Minister of Economy and Commerce
- In office 13 October 2021 – 16 December 2024
- Preceded by: Akylbek Japarov
- Succeeded by: Bakyt Sydykov

Deputy Minister of Economy and Finance
- In office 17 August 2021 – 13 October 2021

Mayor of Tokmok
- In office 2018–2020

Personal details
- Born: March 30, 1982 (age 44) Chüy Region, Kyrgyz SSR, Soviet Union
- Education: Kyrgyz National University
- Profession: Economist, civil servant, politician
- Awards: Honored Economist of the Kyrgyz Republic (2024)

= Daniyar Amangeldiev =

Kyrgyz economist and politician

Daniyar Joldoshevich Amangeldiev (born March 30, 1982) (Данияр Жолдошевич Амангелдиев, Данияр Жолдошевич Амангельдиев), is a Kyrgyz economist and politician. Amangeldiev was born in Chüy Region, Kyrgyz SSR. He graduated in 2003 from the Kyrgyz National University with a degree in accounting and auditing. In 2024, he was named Honored Economist of the Kyrgyz Republic.

== Career ==
He began his career in 2003 as an intern in the Ministry of Finance and later served in various economic and diplomatic roles. From 2007 to 2012, he worked at the Kyrgyz Trade Representation in the Russian Federation, eventually serving as acting deputy head. In 2013, he was appointed head of the Public Sector Expenditure Planning Department at the Ministry of Finance.

From 2018 to 2020, he served as the mayor of Tokmok. In August 2021, Amangeldiev was appointed Deputy Minister of Economy and Finance, and in October 2021 he was promoted to Minister of Economy and Commerce. In December 2024, he became the First Deputy Chairman of the Cabinet of Ministers.

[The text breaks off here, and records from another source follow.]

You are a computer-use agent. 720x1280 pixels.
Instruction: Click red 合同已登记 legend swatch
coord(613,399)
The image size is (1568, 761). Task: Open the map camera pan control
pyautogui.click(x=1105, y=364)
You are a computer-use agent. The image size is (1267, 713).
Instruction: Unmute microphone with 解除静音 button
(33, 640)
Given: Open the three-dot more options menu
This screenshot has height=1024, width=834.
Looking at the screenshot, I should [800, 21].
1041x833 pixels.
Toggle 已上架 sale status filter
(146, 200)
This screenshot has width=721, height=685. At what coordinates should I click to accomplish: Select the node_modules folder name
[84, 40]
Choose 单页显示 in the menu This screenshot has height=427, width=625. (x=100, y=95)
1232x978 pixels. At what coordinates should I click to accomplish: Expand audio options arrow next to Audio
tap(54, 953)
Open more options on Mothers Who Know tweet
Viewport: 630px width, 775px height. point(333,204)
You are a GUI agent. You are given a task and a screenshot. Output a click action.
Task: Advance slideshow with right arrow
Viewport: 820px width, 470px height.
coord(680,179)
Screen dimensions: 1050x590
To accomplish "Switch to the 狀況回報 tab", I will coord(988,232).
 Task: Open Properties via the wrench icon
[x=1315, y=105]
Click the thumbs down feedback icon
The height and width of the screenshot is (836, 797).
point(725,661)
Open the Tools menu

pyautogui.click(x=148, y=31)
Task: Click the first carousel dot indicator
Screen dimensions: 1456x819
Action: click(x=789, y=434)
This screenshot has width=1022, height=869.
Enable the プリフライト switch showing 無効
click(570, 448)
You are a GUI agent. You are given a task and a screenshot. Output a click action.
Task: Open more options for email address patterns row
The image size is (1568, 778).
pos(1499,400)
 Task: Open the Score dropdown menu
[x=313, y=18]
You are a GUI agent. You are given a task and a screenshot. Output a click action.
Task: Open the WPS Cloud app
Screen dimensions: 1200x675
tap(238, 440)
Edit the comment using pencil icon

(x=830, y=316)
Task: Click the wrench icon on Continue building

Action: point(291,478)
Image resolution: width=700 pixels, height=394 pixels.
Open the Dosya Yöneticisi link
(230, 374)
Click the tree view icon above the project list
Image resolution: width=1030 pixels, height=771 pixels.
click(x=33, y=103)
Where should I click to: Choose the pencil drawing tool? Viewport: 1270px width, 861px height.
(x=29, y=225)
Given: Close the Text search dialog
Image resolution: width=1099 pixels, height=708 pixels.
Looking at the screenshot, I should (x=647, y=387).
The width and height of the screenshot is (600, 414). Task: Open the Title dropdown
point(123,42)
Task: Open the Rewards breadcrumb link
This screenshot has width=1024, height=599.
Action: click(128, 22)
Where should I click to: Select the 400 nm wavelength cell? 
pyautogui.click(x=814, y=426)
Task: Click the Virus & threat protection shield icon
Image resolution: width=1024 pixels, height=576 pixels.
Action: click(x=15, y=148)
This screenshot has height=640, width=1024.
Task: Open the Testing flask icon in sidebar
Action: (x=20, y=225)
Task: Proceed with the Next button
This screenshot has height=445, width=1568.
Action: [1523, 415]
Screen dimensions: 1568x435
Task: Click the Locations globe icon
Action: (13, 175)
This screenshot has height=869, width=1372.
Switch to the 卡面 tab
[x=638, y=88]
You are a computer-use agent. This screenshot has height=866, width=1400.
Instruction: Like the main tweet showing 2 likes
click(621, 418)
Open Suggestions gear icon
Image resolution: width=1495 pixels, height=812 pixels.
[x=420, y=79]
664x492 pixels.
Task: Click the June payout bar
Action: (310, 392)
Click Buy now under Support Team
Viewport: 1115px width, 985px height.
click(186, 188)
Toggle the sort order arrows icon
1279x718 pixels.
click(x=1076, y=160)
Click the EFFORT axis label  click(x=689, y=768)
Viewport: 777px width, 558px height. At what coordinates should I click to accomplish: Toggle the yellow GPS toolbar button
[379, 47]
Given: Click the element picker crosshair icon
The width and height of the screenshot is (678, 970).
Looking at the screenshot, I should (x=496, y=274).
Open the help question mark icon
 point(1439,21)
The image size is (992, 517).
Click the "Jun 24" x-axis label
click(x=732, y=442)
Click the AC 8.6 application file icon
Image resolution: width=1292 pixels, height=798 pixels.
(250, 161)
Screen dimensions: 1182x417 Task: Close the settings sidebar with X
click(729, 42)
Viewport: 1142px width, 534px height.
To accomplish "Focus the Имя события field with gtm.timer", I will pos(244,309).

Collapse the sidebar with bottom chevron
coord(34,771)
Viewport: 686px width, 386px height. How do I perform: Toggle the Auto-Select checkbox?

As Minister of Economy, Amangeldiev prioritized shrinking the shadow economy, improving fiscal transparency, and encouraging innovation. He supported initiatives related to intellectual property rights, and sought to expand Kyrgyzstan's scientific output. He also advocated for deeper regional economic cooperation through the Eurasian Economic Union and bilateral partnerships with Hungary, Japan, and other countries.